In 1987, Bodman was appointed by the governor to chair the Study Commission on Regulatory Efficiency, a role that earned him the Alliance for Action's Eagle Award. In 1988, he served as vice chairman of the New Jersey Bush for President committee.
A native of Bernardsville, New Jersey, Bodman graduated cum laude from Ohio University in 1974 with a degree in political science. Bodman is also a visiting professor at Rutgers University's Eagleton Institute of Politics.

==Career==
Bodman grew up in Bernardsville, New Jersey, near where his father worked for AT&T as an engineer. He graduated in 1970 from Bernardsville High School.

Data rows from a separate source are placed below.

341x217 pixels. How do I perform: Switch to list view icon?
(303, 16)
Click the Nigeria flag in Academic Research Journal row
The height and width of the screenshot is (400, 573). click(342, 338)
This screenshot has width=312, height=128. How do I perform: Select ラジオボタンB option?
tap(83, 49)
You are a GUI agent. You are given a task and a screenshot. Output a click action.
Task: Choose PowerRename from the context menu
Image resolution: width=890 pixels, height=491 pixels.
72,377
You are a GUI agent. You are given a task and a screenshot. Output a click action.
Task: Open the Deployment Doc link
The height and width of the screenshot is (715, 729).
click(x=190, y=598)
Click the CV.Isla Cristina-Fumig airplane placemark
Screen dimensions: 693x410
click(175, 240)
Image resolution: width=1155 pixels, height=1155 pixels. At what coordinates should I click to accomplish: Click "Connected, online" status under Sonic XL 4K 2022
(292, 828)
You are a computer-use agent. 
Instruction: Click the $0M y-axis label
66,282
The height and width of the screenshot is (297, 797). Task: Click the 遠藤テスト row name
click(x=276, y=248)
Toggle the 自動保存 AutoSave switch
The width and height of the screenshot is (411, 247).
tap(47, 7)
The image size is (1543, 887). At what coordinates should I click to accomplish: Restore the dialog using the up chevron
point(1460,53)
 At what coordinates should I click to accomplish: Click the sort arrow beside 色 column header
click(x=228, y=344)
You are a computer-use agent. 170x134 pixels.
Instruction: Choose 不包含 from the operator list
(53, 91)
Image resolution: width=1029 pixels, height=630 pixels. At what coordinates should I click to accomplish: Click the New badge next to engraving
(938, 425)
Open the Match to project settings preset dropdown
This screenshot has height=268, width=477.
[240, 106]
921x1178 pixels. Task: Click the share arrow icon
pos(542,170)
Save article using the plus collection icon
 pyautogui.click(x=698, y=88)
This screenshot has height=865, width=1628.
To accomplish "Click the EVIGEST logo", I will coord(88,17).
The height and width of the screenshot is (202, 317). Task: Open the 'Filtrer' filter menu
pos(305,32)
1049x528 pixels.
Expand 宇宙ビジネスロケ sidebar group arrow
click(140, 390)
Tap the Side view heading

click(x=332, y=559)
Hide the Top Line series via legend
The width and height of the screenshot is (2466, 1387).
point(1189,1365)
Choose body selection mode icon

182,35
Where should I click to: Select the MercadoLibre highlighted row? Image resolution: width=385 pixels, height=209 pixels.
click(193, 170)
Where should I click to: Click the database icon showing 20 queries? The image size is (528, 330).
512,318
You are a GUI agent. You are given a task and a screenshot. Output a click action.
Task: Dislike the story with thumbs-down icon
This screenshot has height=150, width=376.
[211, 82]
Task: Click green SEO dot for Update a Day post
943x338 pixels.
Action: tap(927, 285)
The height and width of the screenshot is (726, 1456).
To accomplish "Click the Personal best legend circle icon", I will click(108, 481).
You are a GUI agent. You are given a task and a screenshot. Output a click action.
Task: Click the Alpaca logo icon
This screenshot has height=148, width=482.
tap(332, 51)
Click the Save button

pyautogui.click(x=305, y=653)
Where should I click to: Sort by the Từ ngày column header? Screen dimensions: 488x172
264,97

He is a 1974 graduate of Ohio University. Bodman began his political career as a driver for U.S. Rep. Millicent Fenwick in her first campaign for Congress in 1974. He later ran Fenwick's District Office. In 1978, Bodman managed the successful campaign of Jim Courter for Congress against two-term Democratic Rep. Helen Meyner, the wife of former New Jersey Governor Robert Meyner. Bodman later became Courter's Chief of Staff. In 1981, Bodman was the campaign manager for Thomas Kean in his winning campaign for Governor of New Jersey. Bodman served in Kean's cabinet, first as the Commissioner of Labor from 1982 to 1985, and then as Commissioner of Transportation from 1985 to 1986. He resigned from the cabinet in 1987 to start a lobbying firm.